Fifa is worried. It is freaking out over the possibility that England fans will take a Brexit-related swipe at Belgian fans in tomorrow’s game. Our boys face the Belgians at Kaliningrad tomorrow evening. And given that a great many England fans are a) fond of Brexit and b) known to have a few pints ahead of a game, Fifa stiffs are concerned that a bit of Brexit-loving and Belgium-bashing might leak into their chants. ‘There is a risk of punishment’, Fifa has warned members of the En-ger-land lobby who are thinking of mentioning Brexit.

What a bunch of miserabilists. It is further proof that the overlords of football don’t actually understand football. The role of the football fan is straightforward: to big up one’s team and dent the confidence of the other. By any means necessary. Well, by any words necessary. And what better way to bring the Belgians down a peg or two than by reminding them that the largest electoral bloc in British history recently voted to extract Brussels’ snout from our political affairs. It’s a trump card. It would give England fans, and possibly the players, the edge of swagger they’ll need to win in a game that promises to be tight.

Posh NuFootball bores, the kind who describe Italian football as ‘balletic’ and who dry-heave at the sight of the tattooed bellies of proletariat fans, are forever trying to sanitise the terraces. They want all mick-taking chants and insulting language expunged from the beautiful game. They fail to realise how key this stuff is to whipping up the intense passions and patriotism that are central to those 90 minutes of play. Which isn’t surprising given they usually attend their first match when they’re about 30 and only after having read an Observer Magazine piece about stadium food-vans now offering fairtrade options.

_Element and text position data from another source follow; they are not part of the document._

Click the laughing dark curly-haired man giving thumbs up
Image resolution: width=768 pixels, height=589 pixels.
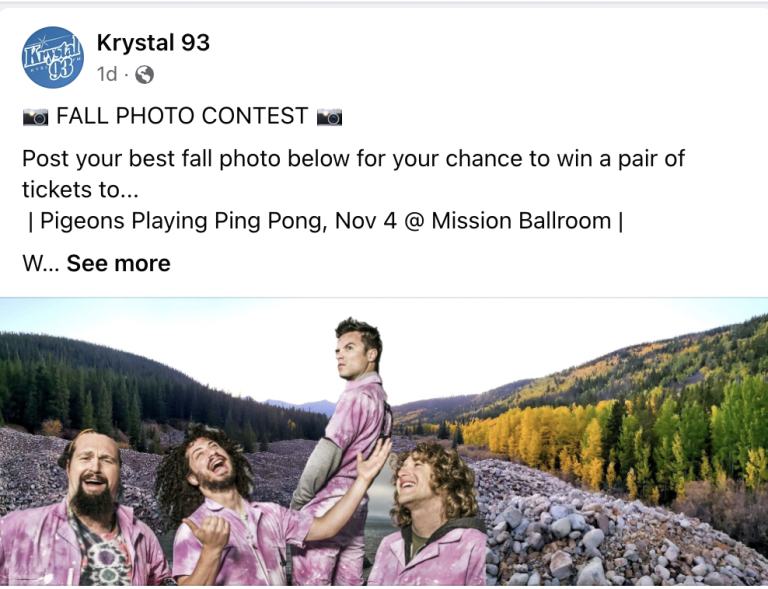click(235, 504)
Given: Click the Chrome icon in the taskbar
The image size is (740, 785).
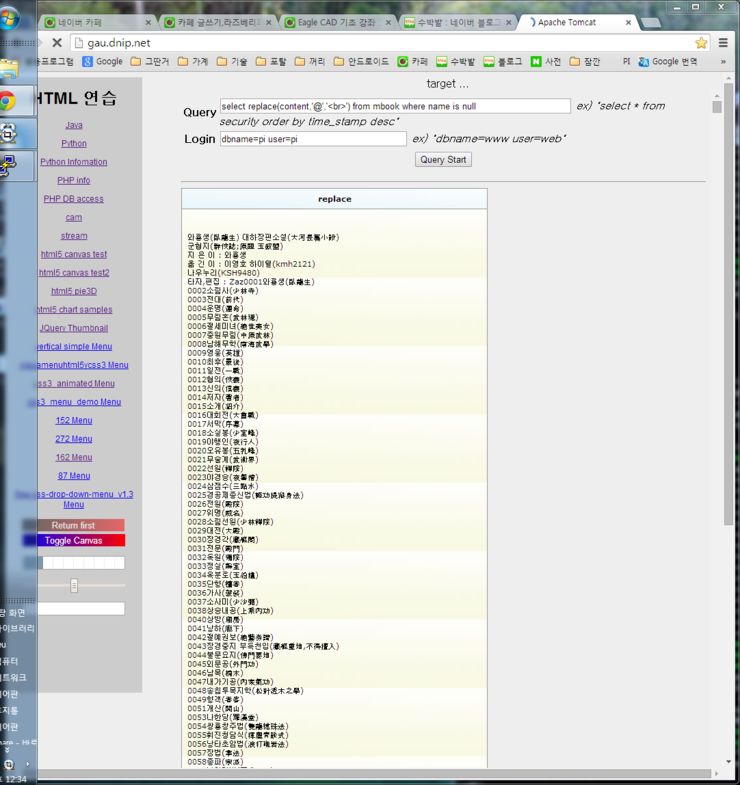Looking at the screenshot, I should pos(8,101).
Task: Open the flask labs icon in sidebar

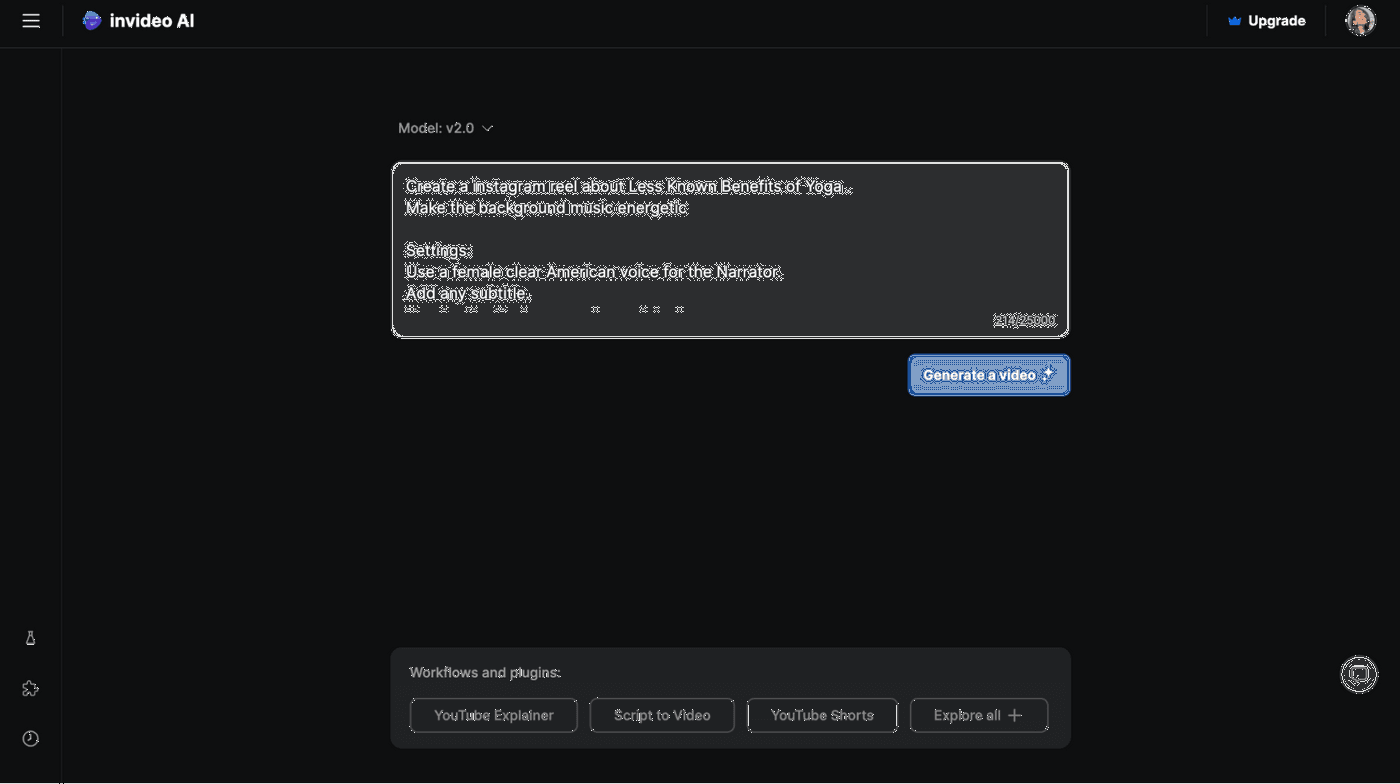Action: click(x=30, y=638)
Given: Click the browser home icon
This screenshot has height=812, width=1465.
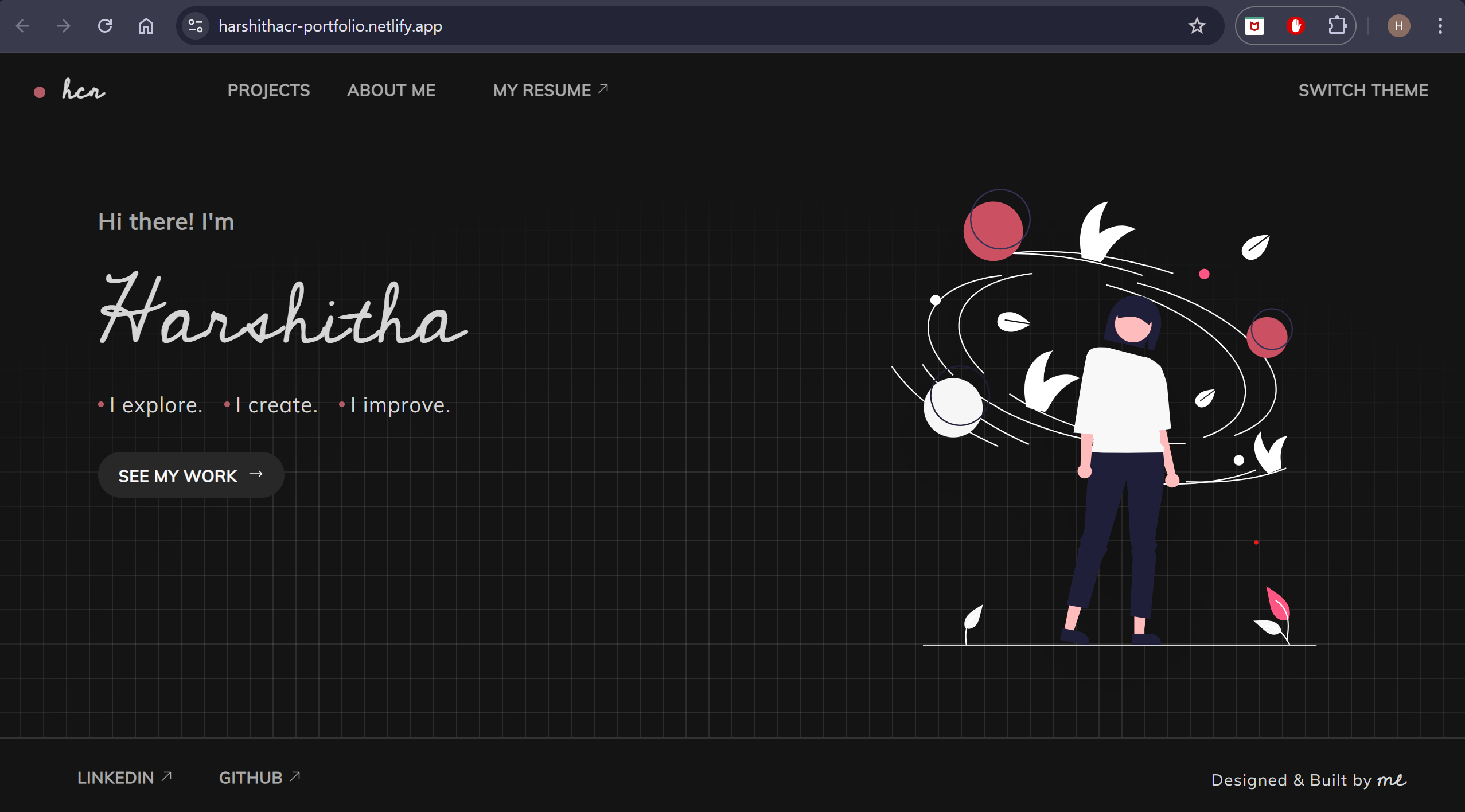Looking at the screenshot, I should point(146,26).
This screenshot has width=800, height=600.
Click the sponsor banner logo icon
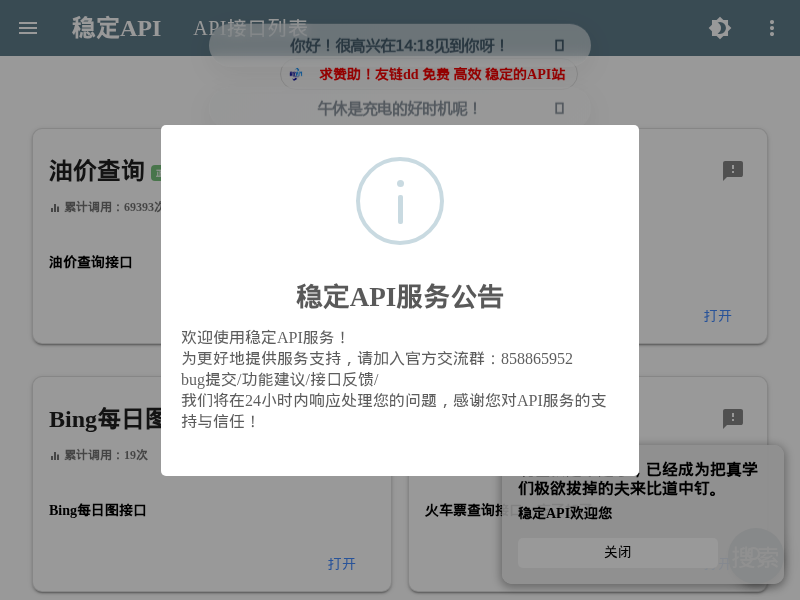tap(296, 74)
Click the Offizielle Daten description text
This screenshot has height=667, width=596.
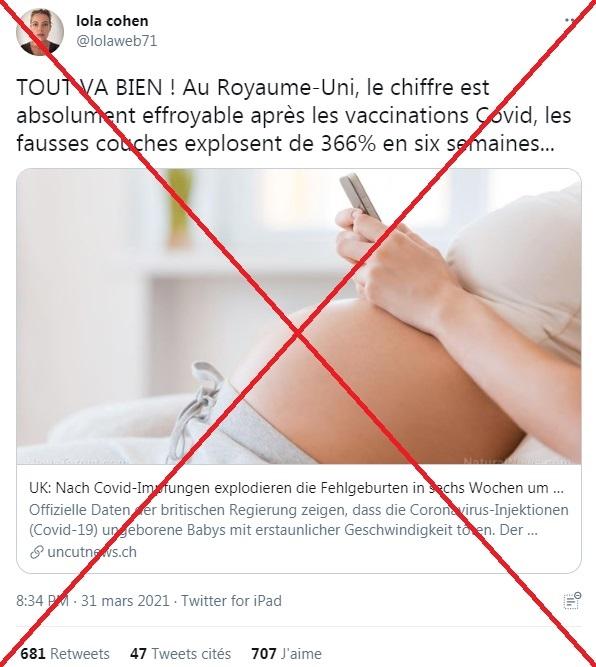tap(299, 520)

Fifa says Brexit-talk is banned at tomorrow’s game because there are rules against ‘displaying insulting or political slogans’. Number 1, Brexit isn’t an insulting word. It was an enormous act of free and fair democracy through which millions of Brits expressed their political aspirations. We cannot let Fifa, cheered by depressed liberals here at home, conspire in the transformation of Brexit into a swear word.

And number 2, for all Fifa’s talk about clamping down on political imagery at games, who wants to bet that it wouldn’t have a big problem if people waved the EU flag? I wager that if any England fans chant loudly their love for Brexit tomorrow, they’ll be grabbed by the scruffs of their necks, but if a Belgian fan politely waves the blue and yellow starry flag of the Brussels-based oligarchy he will probably be left alone.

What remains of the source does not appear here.